Severe hypotension and shock may occur with even small doses of nitroglycerin. This drug should therefore be used with caution in patients who may be volume depleted or who, for whatever reason, are already hypotensive. Hypotension induced by nitroglycerin may be accompanied by paradoxical bradycardia and increased angina pectoris.
Nitrate therapy may aggravate the angina caused by hypertrophic cardiomyopathy.
As tolerance to other forms of nitroglycerin develops, the effect of sublingual nitroglycerin on exercise tolerance, although still observable, is somewhat blunted.
In industrial workers who have had long-term exposure to unknown (presumably high) doses of organic nitrates, tolerance clearly occurs. Chest pain, acute myocardial infarction, and even sudden death have occurred during temporary withdrawal of nitrates from these workers, demonstrating the existence of true physical dependence.
Some clinical trials in angina patients have provided nitroglycerin for about 12 continuous hours of every 24- hour day. During the nitrate-free intervals in some of these trials, anginal attacks have been more easily provoked than before treatment, and patients have demonstrated hemodynamic rebound and
decreasedexercise tolerance.
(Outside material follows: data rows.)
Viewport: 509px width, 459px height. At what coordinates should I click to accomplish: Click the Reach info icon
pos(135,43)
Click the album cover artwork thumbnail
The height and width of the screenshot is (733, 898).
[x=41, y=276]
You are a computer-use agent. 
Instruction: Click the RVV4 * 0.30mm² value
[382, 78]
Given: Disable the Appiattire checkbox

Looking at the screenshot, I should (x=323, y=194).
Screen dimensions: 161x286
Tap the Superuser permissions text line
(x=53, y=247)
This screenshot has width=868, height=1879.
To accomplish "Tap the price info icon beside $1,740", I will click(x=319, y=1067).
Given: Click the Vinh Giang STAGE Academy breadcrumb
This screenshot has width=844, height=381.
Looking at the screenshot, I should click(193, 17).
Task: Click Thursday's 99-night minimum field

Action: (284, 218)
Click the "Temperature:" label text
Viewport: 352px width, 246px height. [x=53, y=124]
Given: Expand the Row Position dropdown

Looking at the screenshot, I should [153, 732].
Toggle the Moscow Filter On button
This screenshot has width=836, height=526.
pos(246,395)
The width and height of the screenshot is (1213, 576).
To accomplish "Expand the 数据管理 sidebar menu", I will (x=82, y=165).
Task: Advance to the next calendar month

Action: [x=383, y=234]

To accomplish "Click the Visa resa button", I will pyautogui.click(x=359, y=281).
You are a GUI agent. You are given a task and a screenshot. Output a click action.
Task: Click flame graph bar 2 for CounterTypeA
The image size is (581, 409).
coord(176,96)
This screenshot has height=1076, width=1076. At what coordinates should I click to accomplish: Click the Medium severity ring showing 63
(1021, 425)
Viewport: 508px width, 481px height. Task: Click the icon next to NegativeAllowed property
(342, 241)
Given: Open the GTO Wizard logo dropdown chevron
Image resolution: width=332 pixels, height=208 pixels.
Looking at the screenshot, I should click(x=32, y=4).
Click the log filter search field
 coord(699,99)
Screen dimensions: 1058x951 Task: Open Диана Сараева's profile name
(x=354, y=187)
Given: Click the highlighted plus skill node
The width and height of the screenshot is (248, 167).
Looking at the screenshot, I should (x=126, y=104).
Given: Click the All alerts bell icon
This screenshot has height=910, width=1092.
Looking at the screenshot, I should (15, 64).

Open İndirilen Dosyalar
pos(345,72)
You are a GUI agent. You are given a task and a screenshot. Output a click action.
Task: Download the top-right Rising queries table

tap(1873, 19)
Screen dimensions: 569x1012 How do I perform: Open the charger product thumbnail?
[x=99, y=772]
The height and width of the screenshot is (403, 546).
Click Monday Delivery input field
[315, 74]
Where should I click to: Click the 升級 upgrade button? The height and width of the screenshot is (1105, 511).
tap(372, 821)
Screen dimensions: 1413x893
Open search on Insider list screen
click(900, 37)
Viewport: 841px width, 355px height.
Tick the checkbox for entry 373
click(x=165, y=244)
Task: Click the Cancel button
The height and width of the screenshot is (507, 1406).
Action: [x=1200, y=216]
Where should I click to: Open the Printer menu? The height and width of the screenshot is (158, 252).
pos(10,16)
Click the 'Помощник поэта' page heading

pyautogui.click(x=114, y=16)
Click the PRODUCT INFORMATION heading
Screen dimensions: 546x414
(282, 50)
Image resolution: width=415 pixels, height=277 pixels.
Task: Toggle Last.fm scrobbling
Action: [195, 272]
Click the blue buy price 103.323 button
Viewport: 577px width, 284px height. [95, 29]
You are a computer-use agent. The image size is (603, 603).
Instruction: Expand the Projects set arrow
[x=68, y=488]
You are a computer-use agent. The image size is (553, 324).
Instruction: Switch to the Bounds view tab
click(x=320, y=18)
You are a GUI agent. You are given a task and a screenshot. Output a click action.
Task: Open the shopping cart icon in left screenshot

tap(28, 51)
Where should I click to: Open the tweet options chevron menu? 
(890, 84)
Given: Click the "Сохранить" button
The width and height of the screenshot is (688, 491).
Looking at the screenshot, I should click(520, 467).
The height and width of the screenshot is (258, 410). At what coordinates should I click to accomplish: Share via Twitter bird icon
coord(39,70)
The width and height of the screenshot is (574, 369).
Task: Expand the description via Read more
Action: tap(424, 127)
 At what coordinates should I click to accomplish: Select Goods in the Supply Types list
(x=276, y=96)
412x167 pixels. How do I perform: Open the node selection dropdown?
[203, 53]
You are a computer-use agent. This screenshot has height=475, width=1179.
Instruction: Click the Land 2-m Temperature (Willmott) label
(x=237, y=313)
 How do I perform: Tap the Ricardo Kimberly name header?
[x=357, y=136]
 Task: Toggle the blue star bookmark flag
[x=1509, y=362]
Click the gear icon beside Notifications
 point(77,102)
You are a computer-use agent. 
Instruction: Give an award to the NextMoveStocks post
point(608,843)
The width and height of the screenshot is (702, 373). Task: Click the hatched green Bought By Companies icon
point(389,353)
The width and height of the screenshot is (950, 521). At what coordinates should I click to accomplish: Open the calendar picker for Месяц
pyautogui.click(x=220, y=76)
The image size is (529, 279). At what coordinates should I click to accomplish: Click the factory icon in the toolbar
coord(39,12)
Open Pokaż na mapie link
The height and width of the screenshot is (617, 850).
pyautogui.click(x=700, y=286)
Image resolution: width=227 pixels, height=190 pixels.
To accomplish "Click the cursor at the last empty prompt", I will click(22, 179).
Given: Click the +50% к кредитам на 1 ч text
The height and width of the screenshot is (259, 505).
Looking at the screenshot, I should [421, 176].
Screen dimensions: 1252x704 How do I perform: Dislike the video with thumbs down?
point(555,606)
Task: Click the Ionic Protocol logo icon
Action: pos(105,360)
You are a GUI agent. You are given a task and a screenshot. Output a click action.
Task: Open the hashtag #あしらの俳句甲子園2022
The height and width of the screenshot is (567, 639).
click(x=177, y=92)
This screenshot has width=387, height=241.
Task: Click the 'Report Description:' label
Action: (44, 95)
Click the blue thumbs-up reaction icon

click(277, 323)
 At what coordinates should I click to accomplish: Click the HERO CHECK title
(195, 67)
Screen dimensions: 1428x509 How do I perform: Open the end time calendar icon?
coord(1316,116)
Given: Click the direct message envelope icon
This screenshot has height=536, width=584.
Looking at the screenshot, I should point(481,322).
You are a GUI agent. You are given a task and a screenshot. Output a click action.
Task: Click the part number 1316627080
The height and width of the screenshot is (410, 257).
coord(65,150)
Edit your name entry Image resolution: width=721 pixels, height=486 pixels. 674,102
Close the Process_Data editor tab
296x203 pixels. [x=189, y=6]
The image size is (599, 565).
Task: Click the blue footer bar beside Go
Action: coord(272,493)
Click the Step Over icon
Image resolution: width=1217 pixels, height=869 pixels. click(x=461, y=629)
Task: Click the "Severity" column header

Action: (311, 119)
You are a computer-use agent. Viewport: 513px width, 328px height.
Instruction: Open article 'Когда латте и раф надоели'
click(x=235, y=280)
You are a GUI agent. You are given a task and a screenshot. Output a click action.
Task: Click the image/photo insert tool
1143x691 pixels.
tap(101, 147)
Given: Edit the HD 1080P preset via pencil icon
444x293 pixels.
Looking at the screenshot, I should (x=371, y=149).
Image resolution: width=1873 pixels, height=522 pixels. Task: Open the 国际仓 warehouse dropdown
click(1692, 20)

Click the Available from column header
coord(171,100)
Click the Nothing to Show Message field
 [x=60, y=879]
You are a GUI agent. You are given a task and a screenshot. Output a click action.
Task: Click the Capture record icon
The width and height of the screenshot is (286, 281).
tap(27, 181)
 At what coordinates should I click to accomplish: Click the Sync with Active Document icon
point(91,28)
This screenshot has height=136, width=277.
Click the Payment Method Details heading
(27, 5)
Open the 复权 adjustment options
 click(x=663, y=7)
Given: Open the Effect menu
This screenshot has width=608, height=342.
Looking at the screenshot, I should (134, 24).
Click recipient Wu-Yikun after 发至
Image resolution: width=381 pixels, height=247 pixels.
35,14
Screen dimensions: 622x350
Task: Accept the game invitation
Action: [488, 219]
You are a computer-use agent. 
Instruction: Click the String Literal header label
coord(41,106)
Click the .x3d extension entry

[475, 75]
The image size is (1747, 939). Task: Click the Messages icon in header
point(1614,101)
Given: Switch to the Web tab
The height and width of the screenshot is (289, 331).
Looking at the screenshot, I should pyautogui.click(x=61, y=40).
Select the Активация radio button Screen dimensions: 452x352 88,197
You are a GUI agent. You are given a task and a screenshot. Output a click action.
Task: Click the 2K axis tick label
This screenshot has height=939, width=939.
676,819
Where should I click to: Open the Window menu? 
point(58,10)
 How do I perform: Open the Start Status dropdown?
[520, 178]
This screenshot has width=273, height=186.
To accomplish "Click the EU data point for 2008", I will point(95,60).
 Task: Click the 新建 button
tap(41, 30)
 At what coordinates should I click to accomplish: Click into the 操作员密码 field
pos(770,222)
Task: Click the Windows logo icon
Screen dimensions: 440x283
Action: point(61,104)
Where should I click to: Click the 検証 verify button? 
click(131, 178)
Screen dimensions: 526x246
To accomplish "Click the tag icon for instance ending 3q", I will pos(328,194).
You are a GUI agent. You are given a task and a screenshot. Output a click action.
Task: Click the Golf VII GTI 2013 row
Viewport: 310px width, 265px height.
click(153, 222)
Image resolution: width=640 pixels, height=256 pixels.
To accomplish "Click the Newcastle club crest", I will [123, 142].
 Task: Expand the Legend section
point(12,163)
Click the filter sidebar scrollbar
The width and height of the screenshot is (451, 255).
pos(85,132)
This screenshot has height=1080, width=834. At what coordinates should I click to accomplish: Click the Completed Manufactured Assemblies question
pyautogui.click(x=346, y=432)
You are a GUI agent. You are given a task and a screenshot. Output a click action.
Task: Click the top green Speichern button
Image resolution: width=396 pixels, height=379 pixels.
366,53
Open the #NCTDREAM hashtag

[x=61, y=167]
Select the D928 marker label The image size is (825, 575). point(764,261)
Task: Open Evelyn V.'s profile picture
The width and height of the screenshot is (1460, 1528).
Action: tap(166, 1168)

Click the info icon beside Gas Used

The importance of these observations to the routine, clinical use of intravenous nitroglycerin is not known.
Lower concentrations of nitroglycerin increase the potential precision of dosing, but these concentrations increase the total fluid volume that must be delivered to the patient. Total fluid load may be a dominant consideration in patients with compromised function of the heart, liver, and/or kidneys.
Nitroglycerin infusions should be administered only via a pump that can maintain a constant infusion rate.
Intracoronary injection of nitroglycerin infusions has not been studied.